The Second Judicial, where I’ve spent the majority of my time, increasingly forces litigants into mediation, which can be more expensive (certainly in the short run) than litigation, and has other problems as well (at least as generally practiced in the Second). It has a lot of support, but mostly, in my view, by mill attorneys who like to bring marginal cases and have them ‘resolved’ without ever requiring them to actually bring them to court and support them. It does foster an environment where cheap claims are resolved somewhat more cheaply (but still typically absorb 33% or more of the entire ‘compensation’ awarded), and the insurance defense industry supports it as well, but I have the strong feeling that ‘justice’ is poorly served and not highly valued in this system that has evolved.

The Second also has, for certain money-only types of cases, a ‘court-annexed arbitration’ program that I like – rather than a mediation, it actually has an attorney listen to an abbreviated form of the evidence and argument in the case and make a non-binding (with some potential consequences if you reject it) decision on the case. It does add $25 to the filing fees for all cases, but relies upon essentially ‘volunteer’ (you don’t really get a choice) attorneys to work (an attorney may request a fixed $100 fee for acting as an arbitrator – which may typically require anywhere from three to twenty hours to complete).

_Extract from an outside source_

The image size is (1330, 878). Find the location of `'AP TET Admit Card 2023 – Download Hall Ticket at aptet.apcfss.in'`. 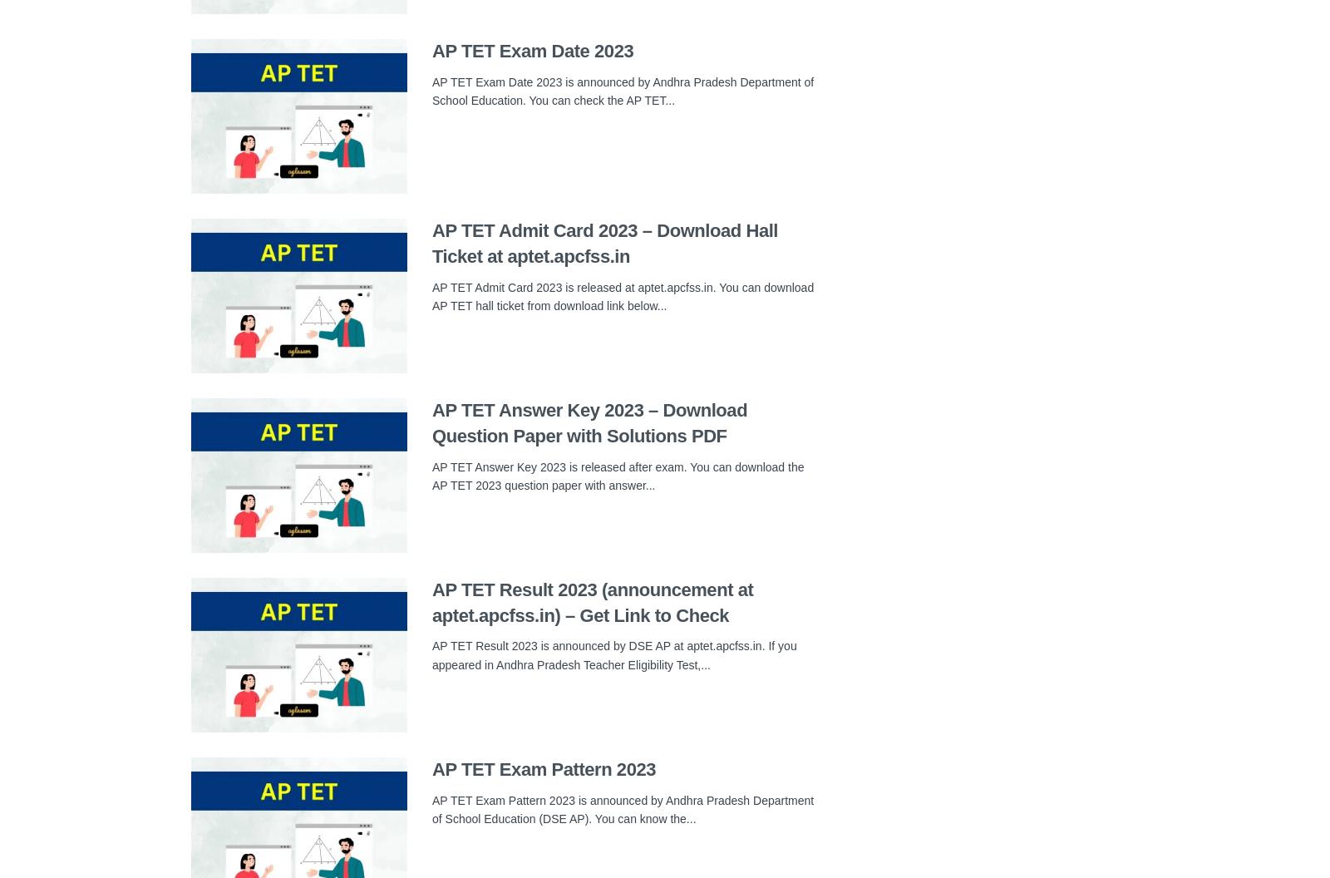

In my experience, it’s quite unusual to see Legal Aid pursue cases having no potential merit – they are so incredibly resource-poor, that it’s quite difficult to get them to take an actual case, at all. It could be that although you view $600 as piddly, it was a fair amount of money for the plaintiff, and the Legal Aid attorney viewed the merits as strong even if small. (Could it have settled for $600 at the outset?)

Finally, in my experience, a lawyer can drag out a case and artificially build up billable hours only if they have a combative client who is willing to support that – a client’s reaction to your bill is a quite effective curb on too much over-enthusiasm by an attorney. In the instance of contingency fee cases (which are not billing by the hour), the likelihood of a recovery sufficient to pay them for their time is a similar curb. They are, after all, doing this as a business, and most are reasonably competent business people.

I understand that you are referring to an instance where the plaintiff is not actually paying the attorney, but again, my sense is that Legal Aid is so overwhelmed by the demand as compared to their resources, that they are not very likely to overkill a small case – I could be wrong there, but it would certainly be unusual.

You’ve raised some very important points in an extremely important area that gets far too little attention – perhaps because most people simply don’t understand it or its importance.

It’s a good discussion to have. That said, we are barely scratching the surface. It needs much more public involvement and attention, but everyone’s so busy living their lives that I’m not sure it will ever get it.